Exercise instructions | Copy every line of the data exactly, leaving nothing out.
BEGIN
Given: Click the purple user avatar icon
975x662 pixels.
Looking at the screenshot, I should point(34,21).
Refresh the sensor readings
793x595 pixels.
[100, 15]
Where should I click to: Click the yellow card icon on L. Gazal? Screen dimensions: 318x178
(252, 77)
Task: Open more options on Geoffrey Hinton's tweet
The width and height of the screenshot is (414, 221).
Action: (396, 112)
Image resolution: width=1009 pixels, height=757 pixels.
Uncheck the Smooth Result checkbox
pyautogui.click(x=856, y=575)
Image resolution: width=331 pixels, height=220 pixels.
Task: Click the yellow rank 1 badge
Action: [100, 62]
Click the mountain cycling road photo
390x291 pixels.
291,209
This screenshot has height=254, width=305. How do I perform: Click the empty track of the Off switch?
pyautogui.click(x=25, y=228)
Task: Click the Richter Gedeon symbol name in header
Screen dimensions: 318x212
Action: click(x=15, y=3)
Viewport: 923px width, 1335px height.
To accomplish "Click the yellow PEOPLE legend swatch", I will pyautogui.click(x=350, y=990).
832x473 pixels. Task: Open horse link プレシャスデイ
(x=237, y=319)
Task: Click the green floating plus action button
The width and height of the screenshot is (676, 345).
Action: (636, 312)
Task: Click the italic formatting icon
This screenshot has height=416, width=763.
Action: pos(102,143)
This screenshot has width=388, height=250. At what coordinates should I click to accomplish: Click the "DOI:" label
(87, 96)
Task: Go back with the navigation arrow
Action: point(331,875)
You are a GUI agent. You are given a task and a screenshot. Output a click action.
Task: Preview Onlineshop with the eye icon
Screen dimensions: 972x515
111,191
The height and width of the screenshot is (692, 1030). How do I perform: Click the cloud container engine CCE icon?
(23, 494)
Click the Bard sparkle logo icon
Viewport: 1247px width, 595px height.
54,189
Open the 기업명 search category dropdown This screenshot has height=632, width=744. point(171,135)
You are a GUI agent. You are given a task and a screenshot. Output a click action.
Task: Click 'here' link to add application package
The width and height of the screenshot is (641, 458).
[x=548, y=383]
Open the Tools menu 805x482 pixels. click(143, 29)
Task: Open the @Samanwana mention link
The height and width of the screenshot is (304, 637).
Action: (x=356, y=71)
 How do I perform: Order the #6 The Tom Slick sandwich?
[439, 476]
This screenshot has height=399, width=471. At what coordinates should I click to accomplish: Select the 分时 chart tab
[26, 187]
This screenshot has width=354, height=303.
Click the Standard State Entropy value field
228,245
END
Answer to this exercise |
Given: Click the purple user avatar icon
975x662 pixels.
Looking at the screenshot, I should point(34,21).
Refresh the sensor readings
793x595 pixels.
[100, 15]
Where should I click to: Click the yellow card icon on L. Gazal? Screen dimensions: 318x178
(252, 77)
Task: Open more options on Geoffrey Hinton's tweet
The width and height of the screenshot is (414, 221).
Action: (396, 112)
Image resolution: width=1009 pixels, height=757 pixels.
Uncheck the Smooth Result checkbox
pyautogui.click(x=856, y=575)
Image resolution: width=331 pixels, height=220 pixels.
Task: Click the yellow rank 1 badge
Action: [100, 62]
Click the mountain cycling road photo
390x291 pixels.
291,209
This screenshot has height=254, width=305. How do I perform: Click the empty track of the Off switch?
pyautogui.click(x=25, y=228)
Task: Click the Richter Gedeon symbol name in header
Screen dimensions: 318x212
Action: click(x=15, y=3)
Viewport: 923px width, 1335px height.
To accomplish "Click the yellow PEOPLE legend swatch", I will pyautogui.click(x=350, y=990).
832x473 pixels. Task: Open horse link プレシャスデイ
(x=237, y=319)
Task: Click the green floating plus action button
The width and height of the screenshot is (676, 345).
Action: (636, 312)
Task: Click the italic formatting icon
This screenshot has height=416, width=763.
Action: pos(102,143)
This screenshot has width=388, height=250. At what coordinates should I click to accomplish: Click the "DOI:" label
(87, 96)
Task: Go back with the navigation arrow
Action: point(331,875)
You are a GUI agent. You are given a task and a screenshot. Output a click action.
Task: Preview Onlineshop with the eye icon
Screen dimensions: 972x515
111,191
The height and width of the screenshot is (692, 1030). How do I perform: Click the cloud container engine CCE icon?
(23, 494)
Click the Bard sparkle logo icon
Viewport: 1247px width, 595px height.
54,189
Open the 기업명 search category dropdown This screenshot has height=632, width=744. point(171,135)
You are a GUI agent. You are given a task and a screenshot. Output a click action.
Task: Click 'here' link to add application package
The width and height of the screenshot is (641, 458).
[x=548, y=383]
Open the Tools menu 805x482 pixels. click(143, 29)
Task: Open the @Samanwana mention link
The height and width of the screenshot is (304, 637).
Action: (x=356, y=71)
 How do I perform: Order the #6 The Tom Slick sandwich?
[439, 476]
This screenshot has height=399, width=471. At what coordinates should I click to accomplish: Select the 分时 chart tab
[26, 187]
This screenshot has width=354, height=303.
Click the Standard State Entropy value field
228,245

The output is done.